(Collected data)
==================================================

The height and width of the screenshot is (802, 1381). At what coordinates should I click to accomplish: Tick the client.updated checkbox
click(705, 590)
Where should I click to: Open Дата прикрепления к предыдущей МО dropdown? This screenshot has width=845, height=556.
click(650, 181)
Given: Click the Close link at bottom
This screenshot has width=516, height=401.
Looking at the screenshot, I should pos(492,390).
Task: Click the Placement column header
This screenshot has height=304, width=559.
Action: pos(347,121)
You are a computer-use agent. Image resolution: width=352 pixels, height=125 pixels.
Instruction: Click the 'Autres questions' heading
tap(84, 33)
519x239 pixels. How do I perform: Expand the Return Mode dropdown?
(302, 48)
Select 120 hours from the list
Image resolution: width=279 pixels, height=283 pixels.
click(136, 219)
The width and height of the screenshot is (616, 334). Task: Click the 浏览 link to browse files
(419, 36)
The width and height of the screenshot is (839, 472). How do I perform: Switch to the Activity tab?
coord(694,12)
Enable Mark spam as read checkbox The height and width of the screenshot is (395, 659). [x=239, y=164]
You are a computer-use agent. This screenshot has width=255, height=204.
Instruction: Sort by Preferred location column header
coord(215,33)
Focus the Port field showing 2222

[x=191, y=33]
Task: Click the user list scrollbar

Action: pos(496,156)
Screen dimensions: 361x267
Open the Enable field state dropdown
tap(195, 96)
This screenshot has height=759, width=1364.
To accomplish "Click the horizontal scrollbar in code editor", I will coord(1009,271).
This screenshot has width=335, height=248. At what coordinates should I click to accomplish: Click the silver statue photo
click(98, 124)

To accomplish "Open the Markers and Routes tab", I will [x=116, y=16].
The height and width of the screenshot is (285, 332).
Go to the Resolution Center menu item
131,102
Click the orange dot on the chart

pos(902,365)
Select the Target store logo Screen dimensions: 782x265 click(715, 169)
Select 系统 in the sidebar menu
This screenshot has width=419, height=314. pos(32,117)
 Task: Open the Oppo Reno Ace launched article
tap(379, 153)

==================================================

> [PROBLEM DETAILS]: Search the entries for the word "agent" and gather every line where it appears.

> [TASK RESULT]:
You are a computer-use agent. Image resolution: width=352 pixels, height=125 pixels.
You are a computer-use agent. This screenshot has width=255, height=204.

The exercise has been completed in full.